Le verdict est tombé dans l’affaire Gilles Patron. Le père de la famille d’accueil de Laëtitia Perrais – qui s’était fait connaître en 2011 après l’arrestation de Tony Meilhon en réclamant devant les médias des sanctions exemplaires contre les "violeurs récidivistes" – a été condamné vendredi à huit ans d'emprisonnement pour des viols et agressions sexuelles commis sur Jessica, la sœur jumelle de Laëtitia, et quatre autres adolescents.

La cour d’assises de Loire-Atlantique a assorti sa peine d’un suivi socio-judiciaire de cinq ans et d’une privation de ses droits civiques durant dix ans. Le nom de Gilles Patron sera également inscrit au fichier des délinquants sexuels.

Gilles Patron a demandé "pardon" à Jessica

Avant que les jurés ne partent délibérer, vendredi midi, Gilles Patron avait demandé "pardon" à Jessica, qui avait été placée chez lui par les services sociaux, comme une cinquantaine d’autres enfants. Tout au long de son procès, il avait reconnu tout au plus lui avoir fait "des masturbations" et "trois ou quatre cunnilingus" après ses 18 ans. L’assistant familial de 64 ans - à qui le conseil général a retiré depuis son agrément - avait en revanche réfuté tout geste déplacé lorsqu'elle était mineure et toute agression sexuelle sur les autres plaignants.

Pour ces faits-là, son avocat avait d’ailleurs demandé son acquittement. Et laissé la cour "apprécier" la nature de ses relations avec Jessica, qui lui semblait consentante... "Elle n’a jamais été contrainte de se taire, mais s’était laissée faire par habitude et par crainte de se retrouver à la rue", avaient conclu pour leur part les enquêteurs. Au final, Gilles Patron n’a été acquitté que pour un seul des plaignants.

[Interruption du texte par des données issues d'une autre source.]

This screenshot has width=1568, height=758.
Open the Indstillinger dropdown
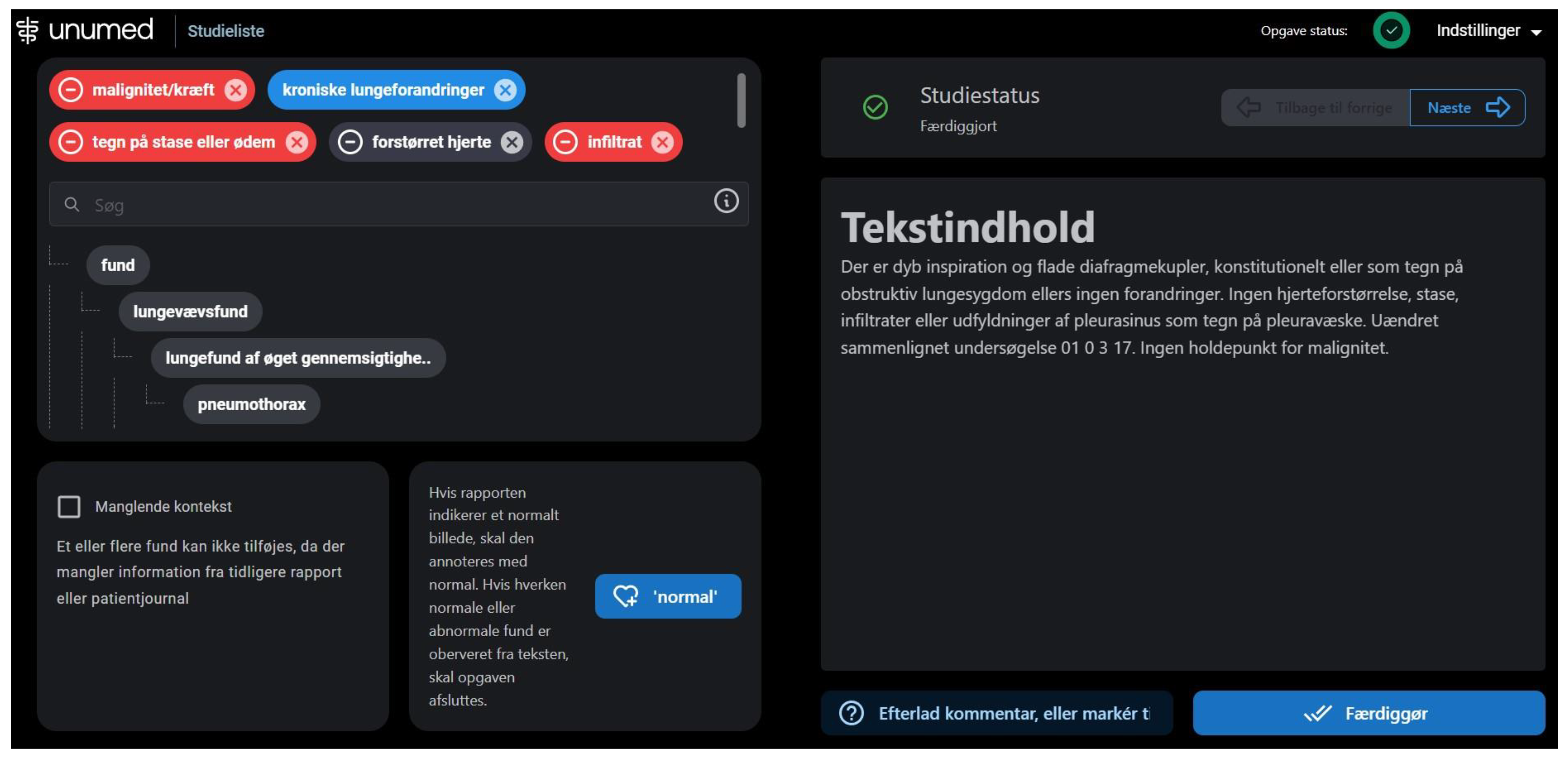1488,30
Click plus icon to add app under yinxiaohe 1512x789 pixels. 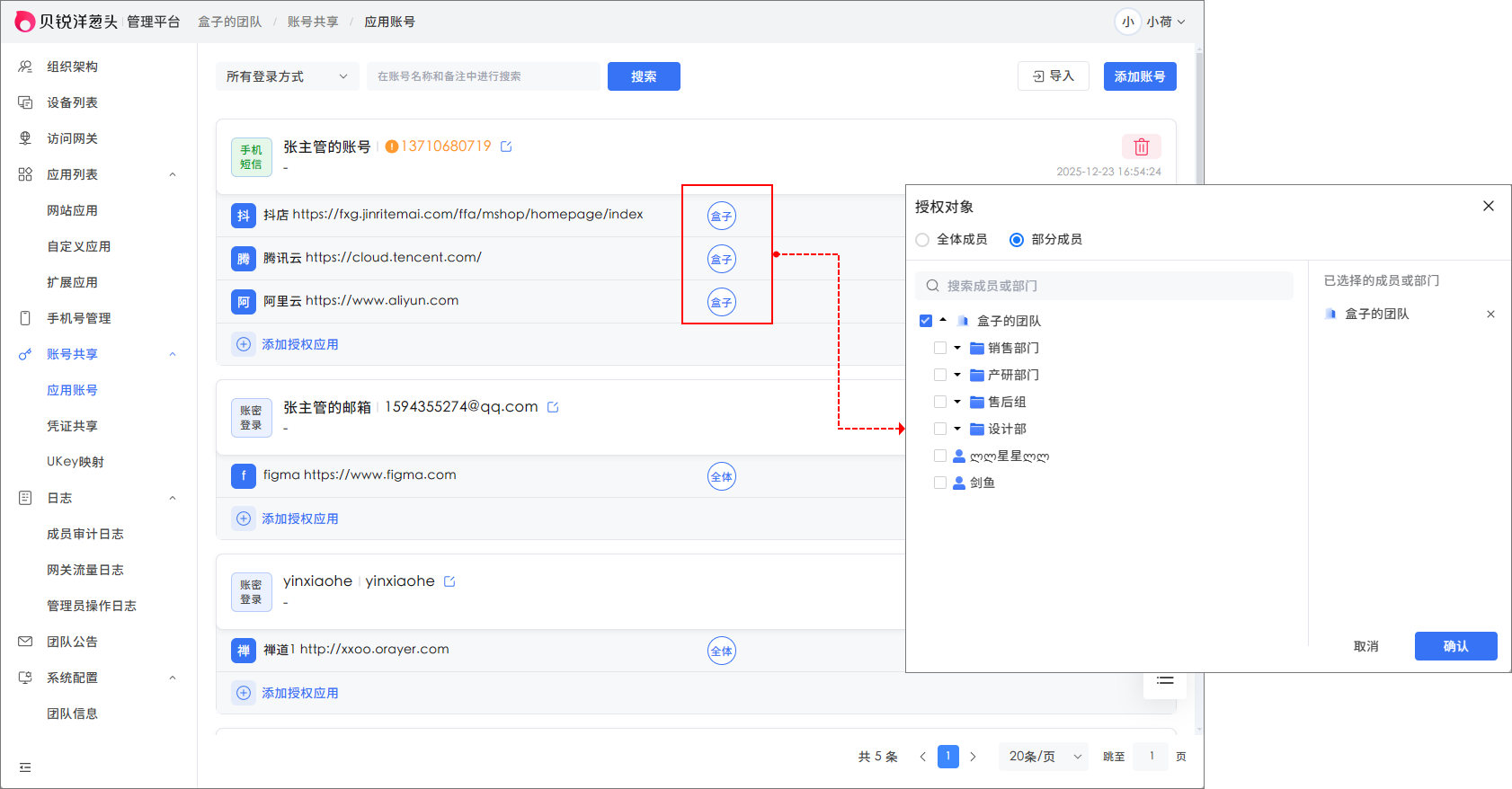tap(244, 693)
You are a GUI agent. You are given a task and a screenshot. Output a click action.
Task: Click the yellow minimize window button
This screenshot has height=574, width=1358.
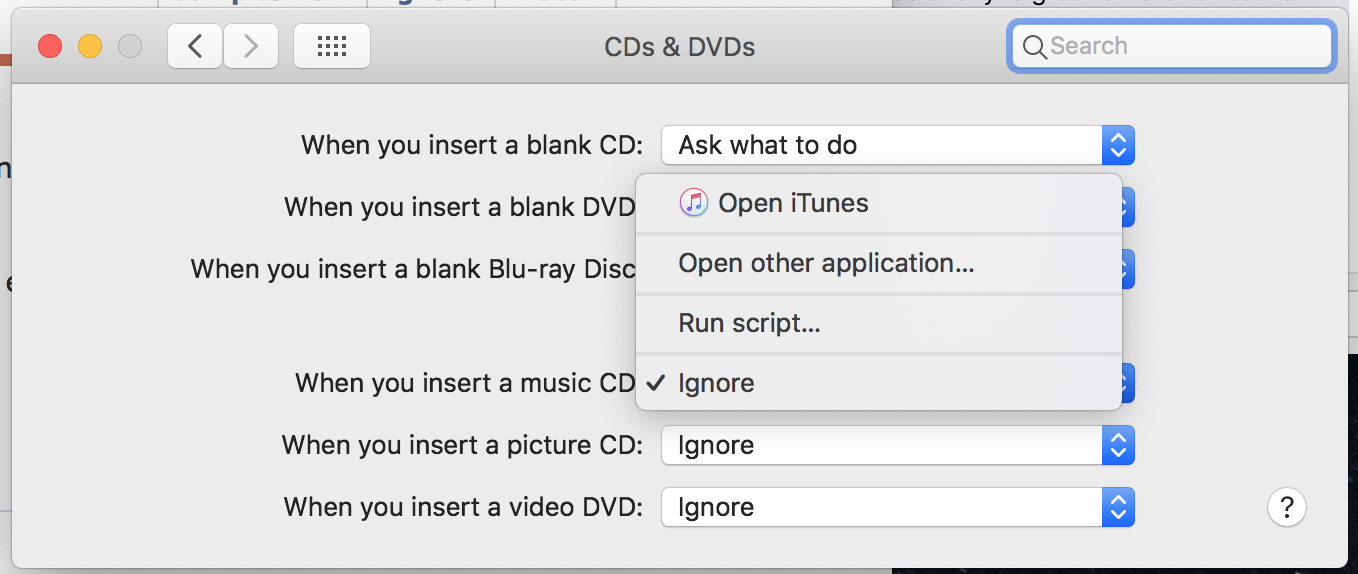point(90,46)
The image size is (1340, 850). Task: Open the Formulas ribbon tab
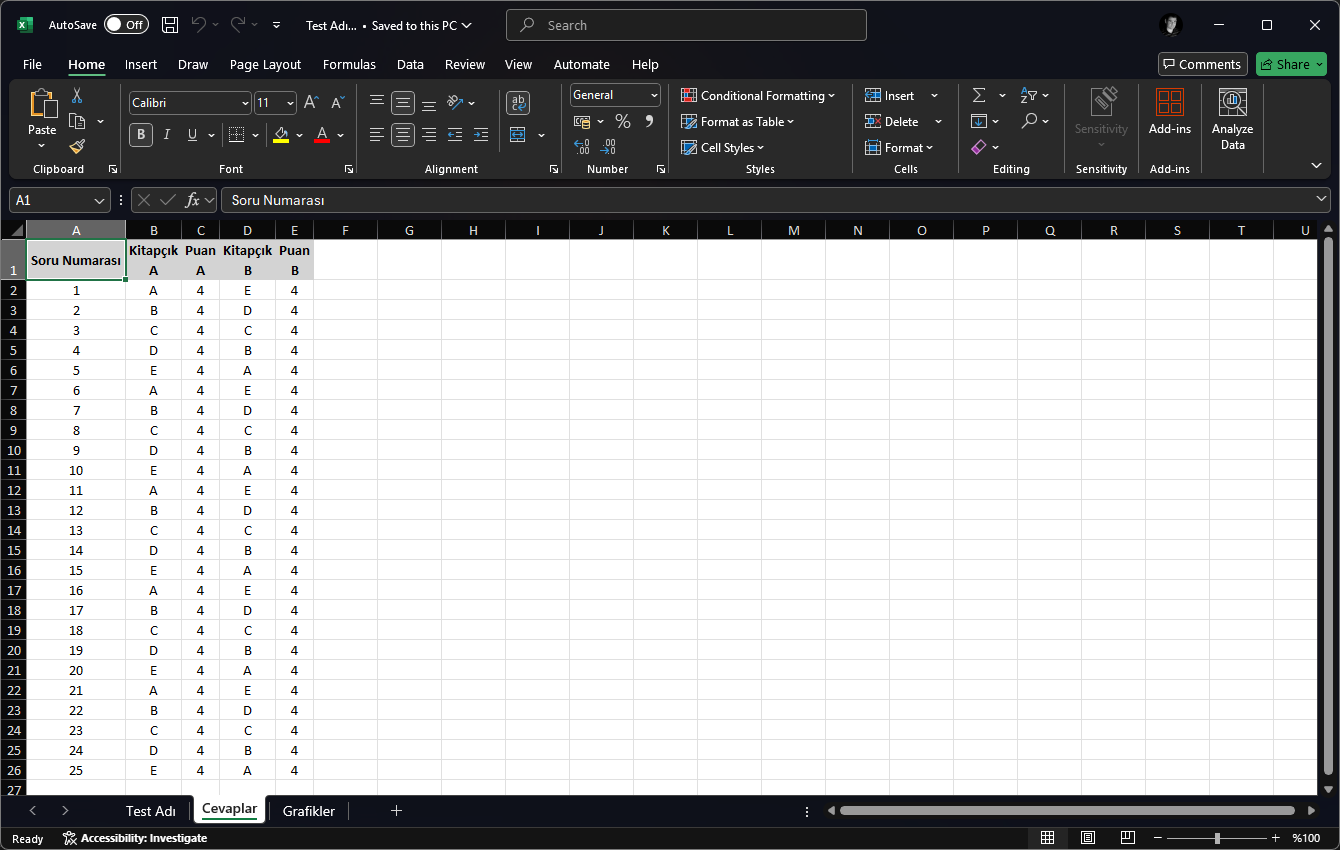tap(349, 64)
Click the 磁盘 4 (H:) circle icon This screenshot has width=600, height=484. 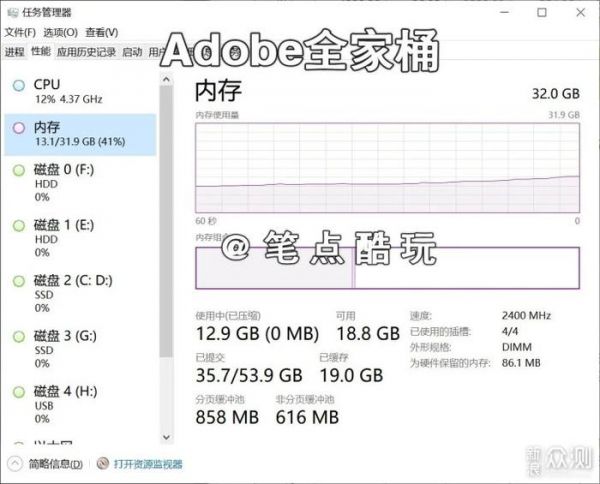17,391
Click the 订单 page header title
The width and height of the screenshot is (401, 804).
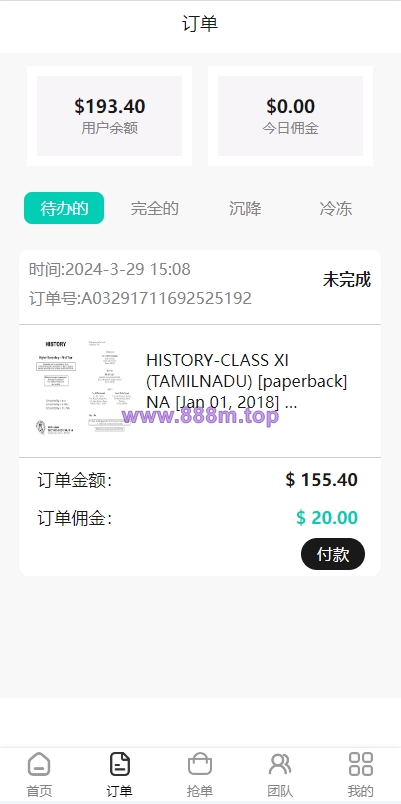pos(200,24)
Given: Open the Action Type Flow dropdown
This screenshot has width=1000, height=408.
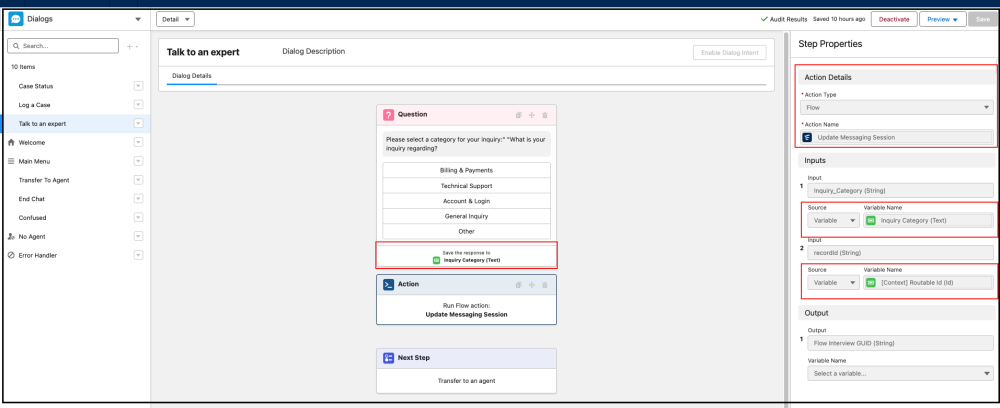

L’avocat de Gilles Patron tente de positiver

Le verdict des jurés a donc logiquement satisfait la sœur de Laëtitia Perrais. "Jessica est évidemment soulagée, d’une part par la fin de ce procès, et par le fait d’être pleinement reconnue dans ce qu’elle a pu déclarer avoir subi de la part de Gilles Patron", a réagi son avocate Cécile de Oliveira. "C’est un arrêt plein de modération et de sagesse, qui vient terminer d’une manière extrêmement raisonnable – d’un point de vue judiciaire – une histoire qui avait démarré dans un emballement qui n’était peut-être pas très raisonnable".

L’avocat de Gilles Patron, quant à lui, a essayé de positiver. "Je suis tout de même un peu rassuré par la peine, qui est très sensiblement inférieure à ce qui avait été requis [treize ans de réclusion criminelle, ndlr]", a déclaré Me Thierry Fillion aux journalistes à la sortie de la salle d’audience. "Il y a un acquittement, j’espérais qu’il y en aurait plusieurs."

Celui-ci va revoir son client la semaine prochaine à la maison d’arrêt de Nantes, où il a avait déjà été placé huit mois en détention provisoire, pour prendre connaissance des motivations écrites de la cour d’assises. "Je pense que la lecture avec Gilles Patron de cette motivation sera d’un grand secours pour comprendre cette décision, éventuellement l’accepter ou au contraire inscrire un appel", a ajouté l’avocat. Ils ont dix jours pour cela.